Spis treści
Obecnie trudno o bardziej popularną markę fantasy niż Wiedźmin. Obejmuje ona już zarówno znakomite książki i gry od CD Projekt RED, które rozsławiły sagę na całym świecie, jak również [serial Wiedźmin od Netflix. Do tego dochodzą komiksy, czy mnóstwo pobocznych działań w obrębie uniwersum, w tym cała masa merchu i gadżetów idealnych na prezent dla fana Wiedźmina. Nic więc dziwnego, że każda zapowiedź nowych dzieł związanych z Wiedźminem działa elektryzująco na fanów, a najnowsza pojawiła się właśnie teraz.
Nowa książka z serii Wiedźmin – to marzenie fanów
Trzeba przyznać, że fani Wiedźmina mają na co czekać. Wiadomo już m.in., że powstanie 4. sezon serialu Wiedźmin od Netflix, a i CD Projekt RED zapowiedział także kolejną grę nazywaną przez graczy Wiedźminem 4, która będzie początkiem nowej trylogii, a co więcej, powstaną jeszcze poboczne tytuły gamingowe w uniwersum. Teraz jednak emocje wzbudza także wieść o tym, iż otrzymamy także kolejną książkę Wiedźmin Andrzeja Sapkowskiego i nie mówimy tu o świetnej (co sprawdziłam osobiście) książce kucharskiej z Wiedźmina.
Od debiutu ostatniej części sagi wiedźmińskiej minęło już 10 lat, a od pierwszej części aż 25. Przez większość tego czasu autor książek twierdził, że dla niego ten etap, jak i sama historia są zamknięte, a on nie zamierza do tego już wracać. Wszystko zmieniło się jednak w 2018 roku, gdy podczas kolejnej edycji Comic Con Andrzej Sapkowski oznajmił, iż zamierza stworzyć kolejne książki w ramach cyklu Wiedźmin. Potem jednak sprawa mocno ucichła i na kolejne informacje związane z tym tematem musieliśmy czekać aż do 2023 roku.
Kiedy nowy Wiedźmin od Andrzeja Sapkowskiego?
Na początku 2023 roku Sapkowski wziął udział w Międzynarodowej Wystawie Książek i na pytanie o kolejne książki w ramach sagi Wiedźmin odpowiedział jedynie krótko, że „w planach są”. Jednak już podczas późniejszego spotkania online z ukraińskimi fanami autor zrzucił prawdziwą bombę. Oznajmił on, że nie tylko powinniśmy spodziewać się kolejnej książki z serii, ale że takowa już powstaje. Co więcej, jest ona dość „pilna” i będziemy na nią czekać nie dłużej niż rok.

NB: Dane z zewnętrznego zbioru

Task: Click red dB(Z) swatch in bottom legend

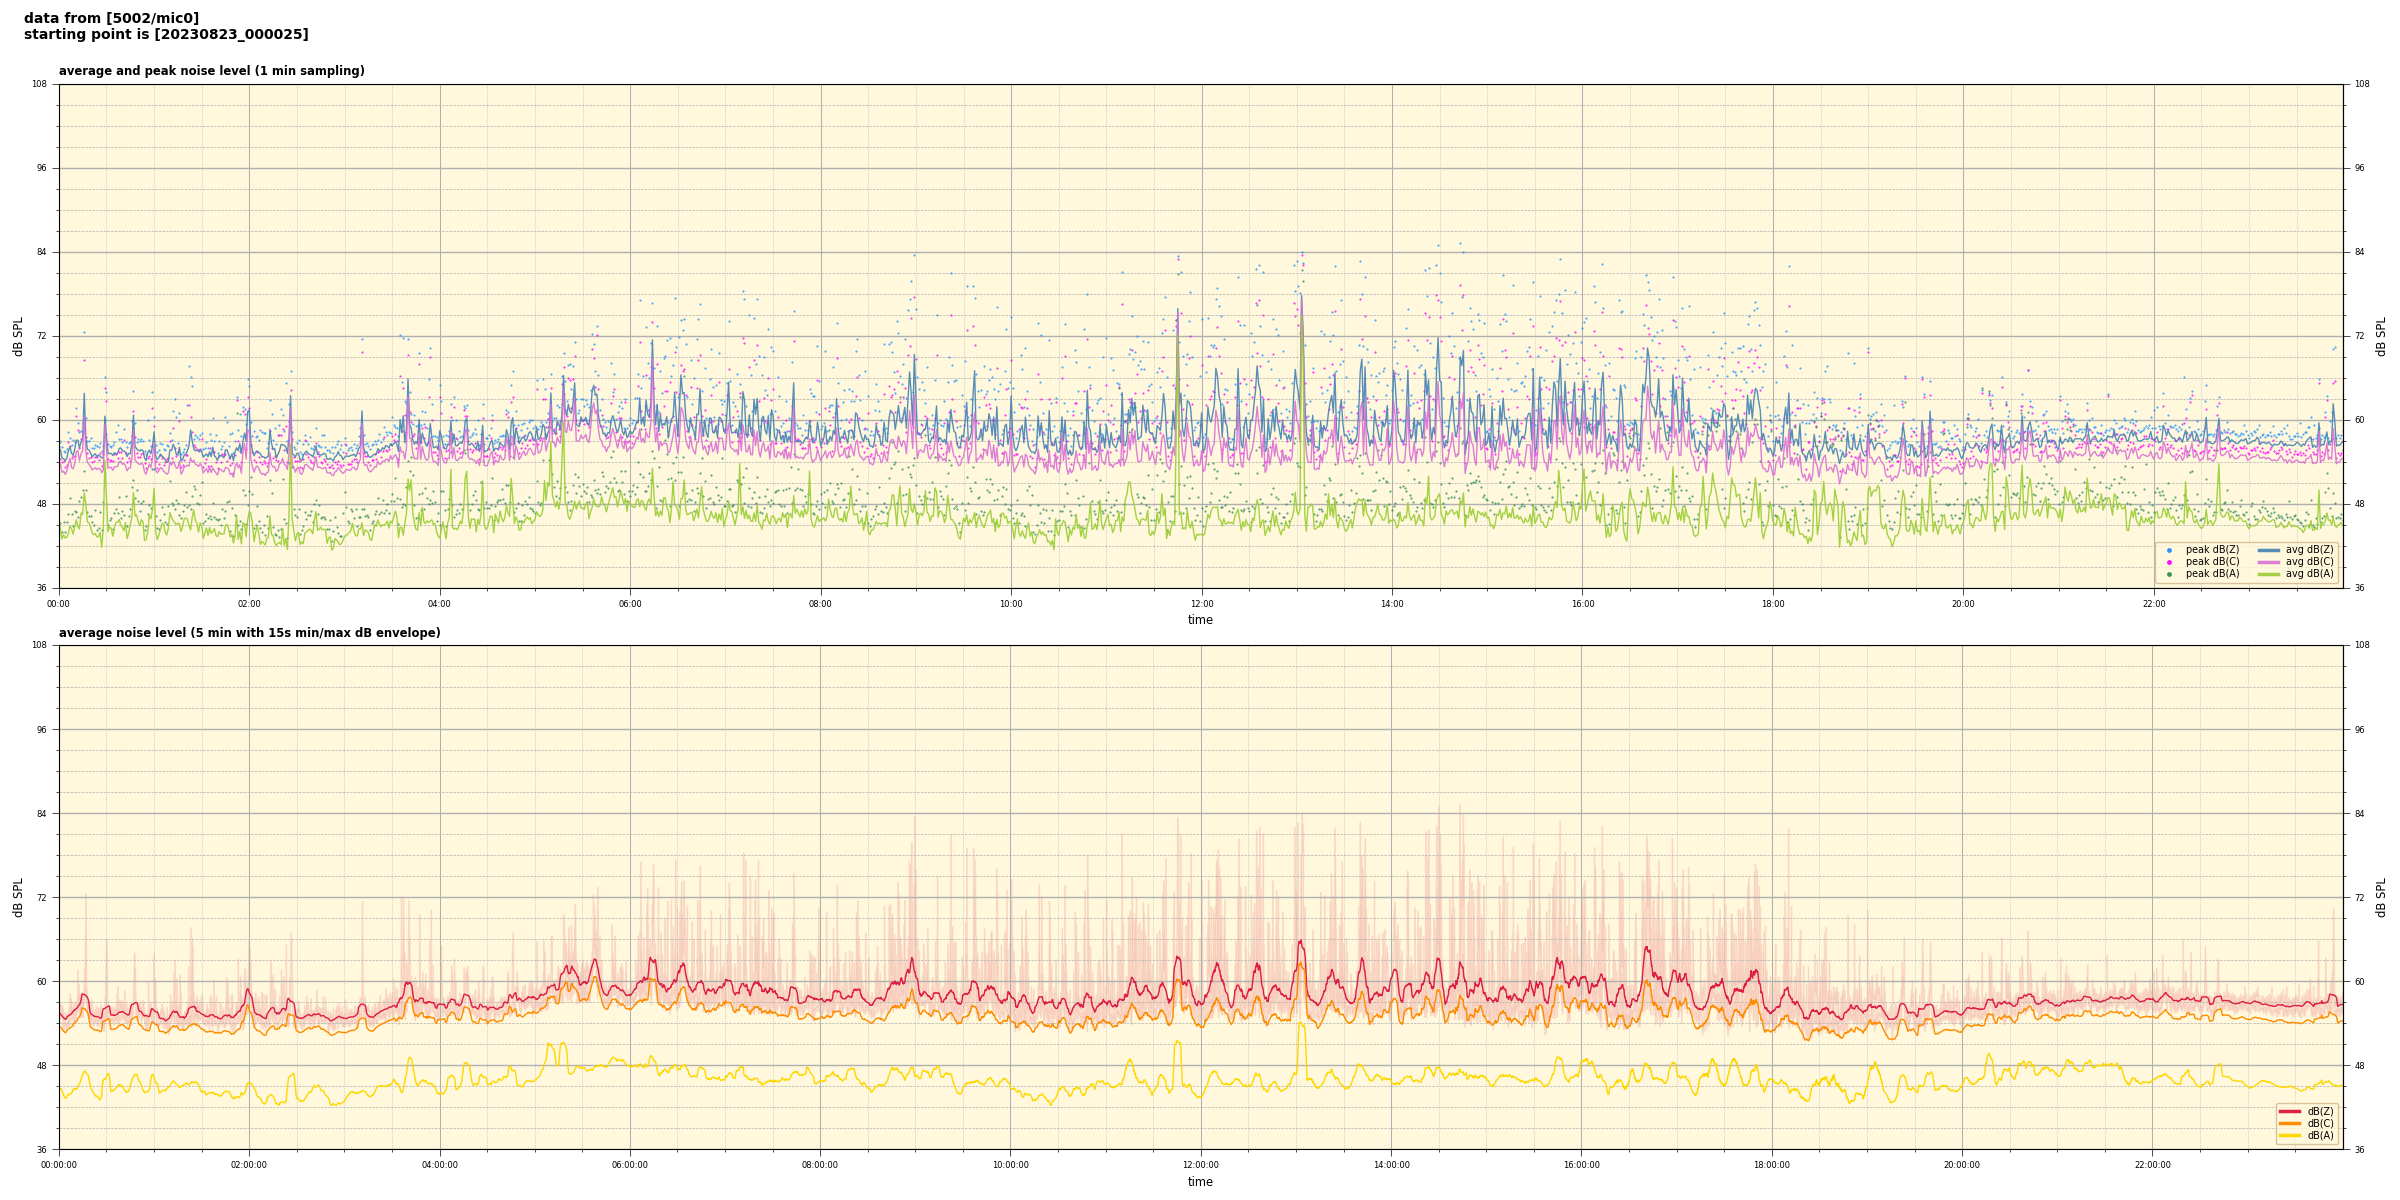Action: tap(2290, 1111)
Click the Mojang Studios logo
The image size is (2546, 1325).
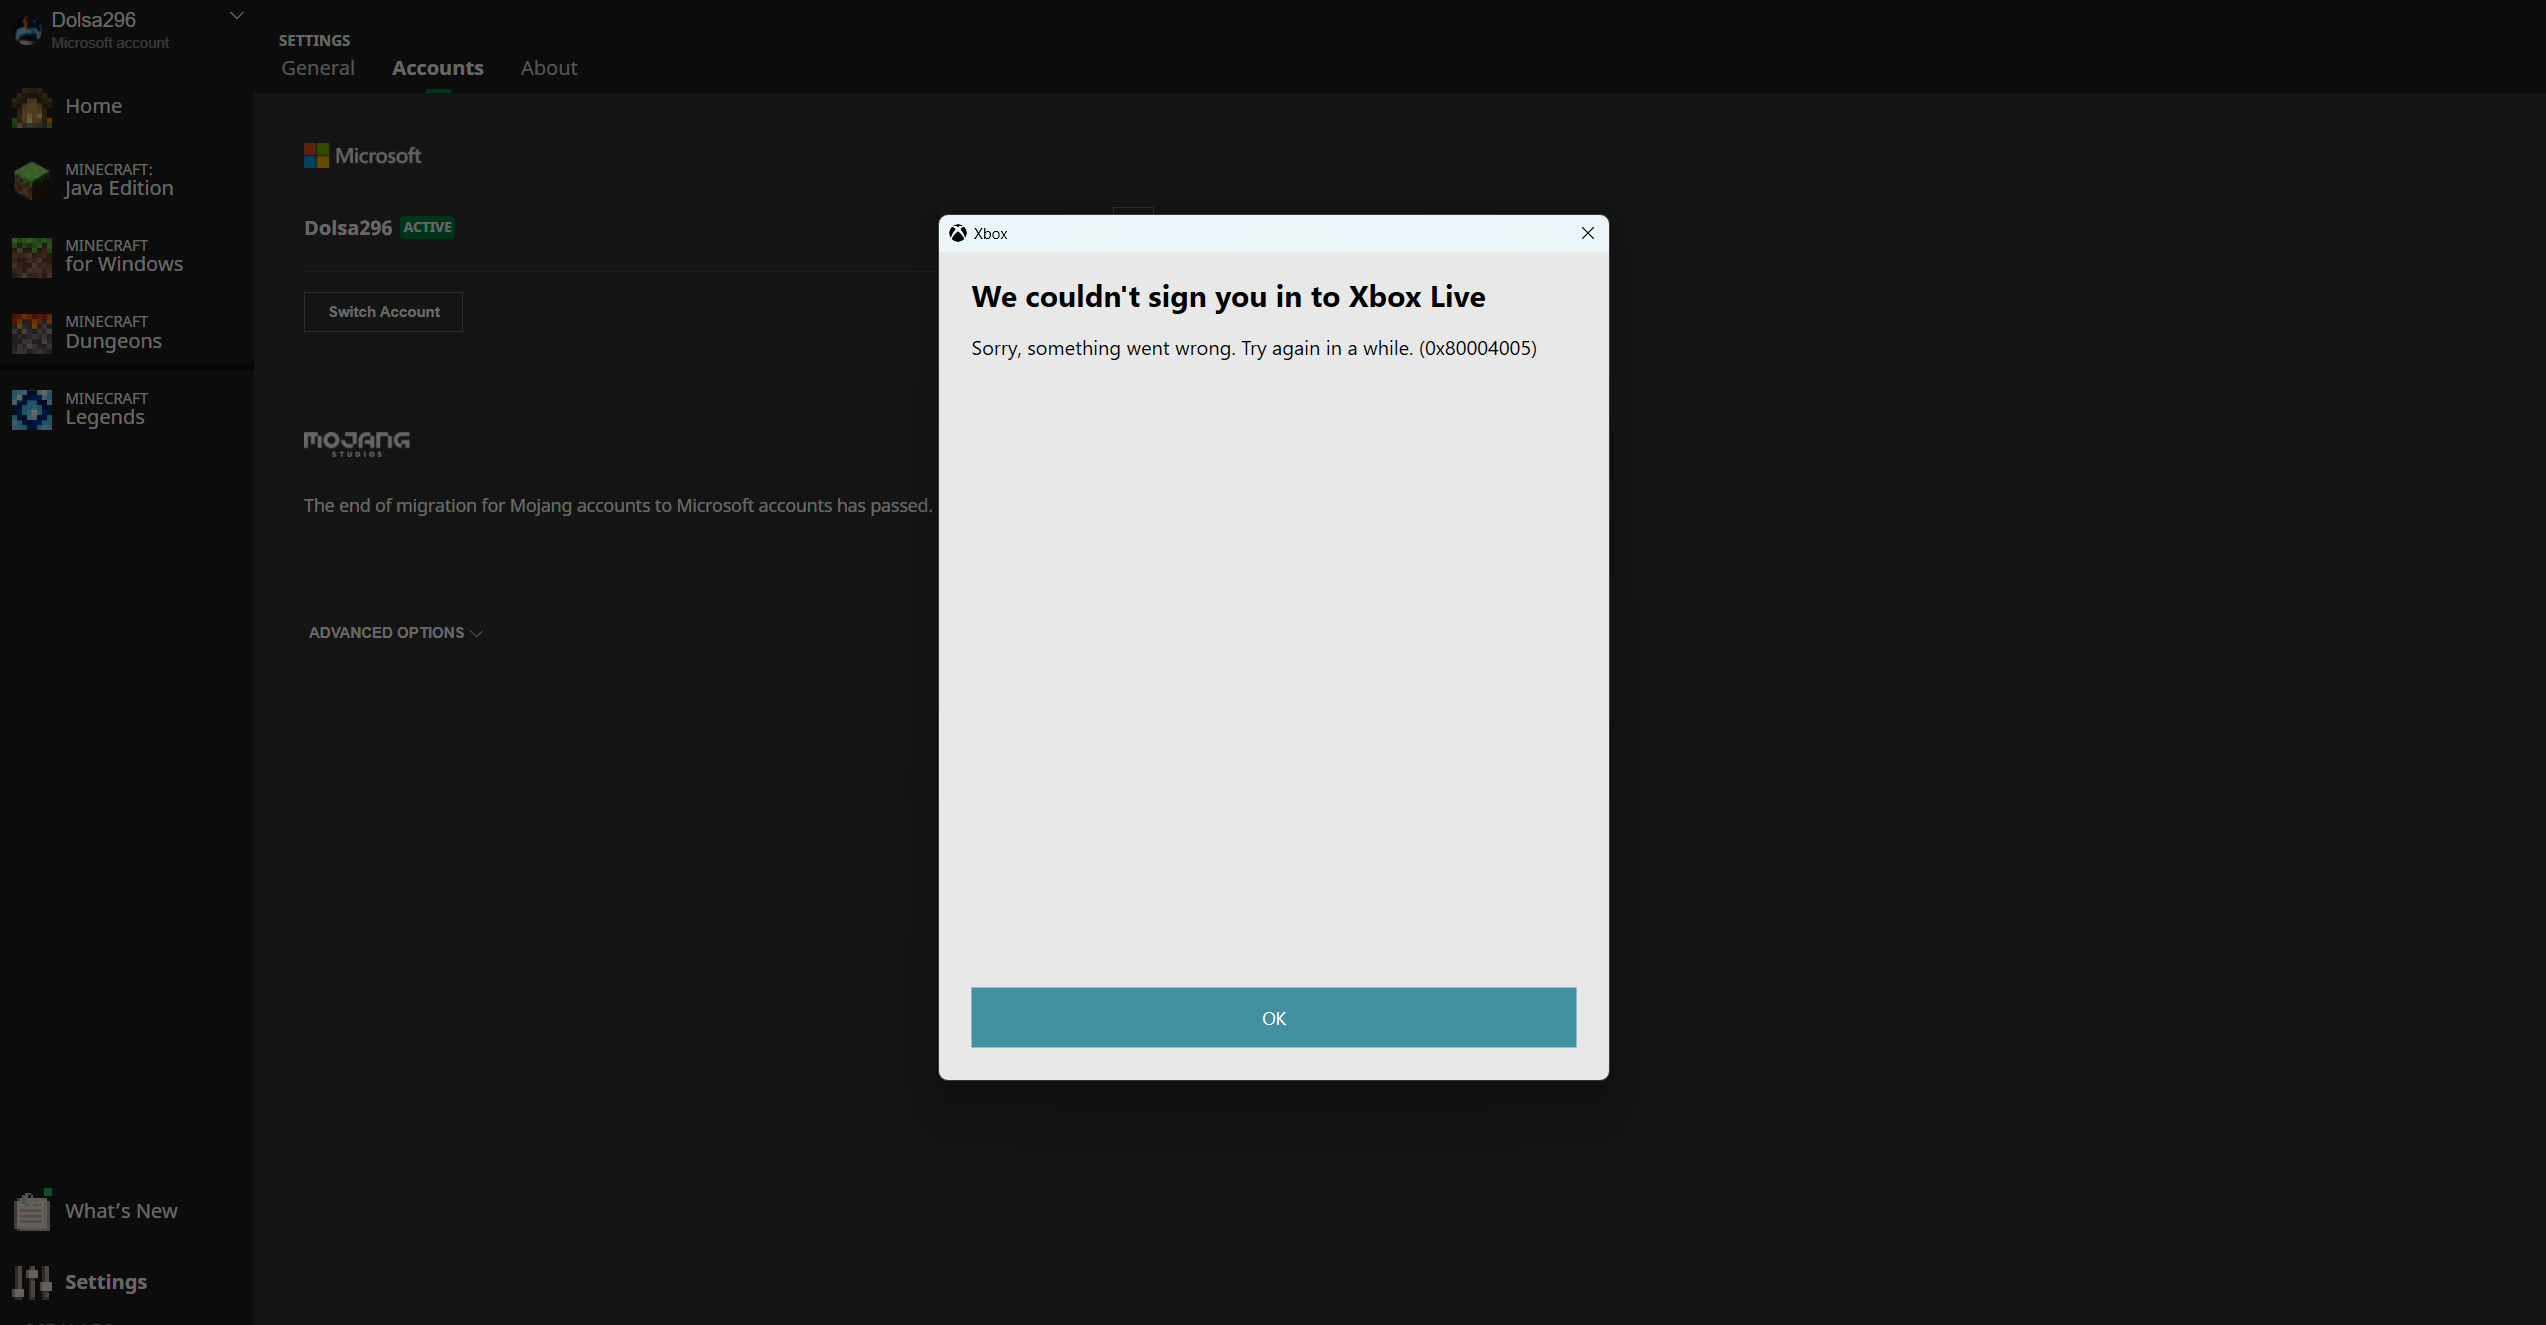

– W zasadzie to nigdy nie mówię takich rzeczy, dlatego że ze mną nigdy nic nie wiadomo. Może coś zrobię, może nie. A do tej pory, gdy mówiłem, że coś napiszę, a potem nie napisałem, to ludzie mieli pretensje, tak jakbym ich oszukał i jakbym kłamał, powiedział nieprawdę. Dlatego niechętnie mówię o tym, co robię, zanim nie skończę tego robić. Bo dopóki nie skończyłem, uważam, że tego nie ma. Ale ponieważ dla Ukraińców zawsze robię wyjątki, więc teraz też zrobię. Tak, pracuję nad nową książką o Wiedźminie i dosyć pilnie. Jeszcze może rok, nie dłużej i będzie – powiedział Sapkowski.
Wkrótce po tym natomiast otrzymaliśmy bardziej precyzyjną datę premiery nowej książki Wiedźmin. Wszystko za sprawą zeszłorocznego Comic Con w Wiedniu, na którym gościł m.in. Andrzej Sapkowski. Autor potwierdził wówczas nie tylko powstawanie książki, ale także to, że trafi ona do pierwszych czytelników już faktycznie pod koniec 2024 roku, a po uściśleniu dodał, że powinniśmy się jej spodziewać już w święta Bożego Narodzenia. Dotyczy to jednak fanów z Polski, gdyż w pozostałych krajach „nowy Wiedźmin” ma ukazać się na początku 2025 roku, co jest miłym wyróżnieniem dla rodzimych miłośników sagi Wiedźmina.
O czym będzie nowa książka Wiedźmin? To niekoniecznie kontynuacja
Czy zatem powinniśmy spodziewać się dalszych przygód Geralta z Rivii? Raczej nie. Sam fakt powstawania nowego dzieła w uniwersum nie oznacza automatycznie kontynuacji losów słynnego Wiedźmina. Potwierdza to przy tym wypowiedź samego Sapkowskiego z 2018 roku, w kontekście potencjalnej wtedy, nowej książki w ramach cyklu:
– Historia jest zakończona, saga dobiegła końca, więc jeśli przypadkiem napiszę coś w uniwersum Wiedźmina, a mam taki zamiar, to prawdopodobnie będzie to coś w rodzaju prequela lub sidequela. Nie kontynuacja – stwierdził pisarz.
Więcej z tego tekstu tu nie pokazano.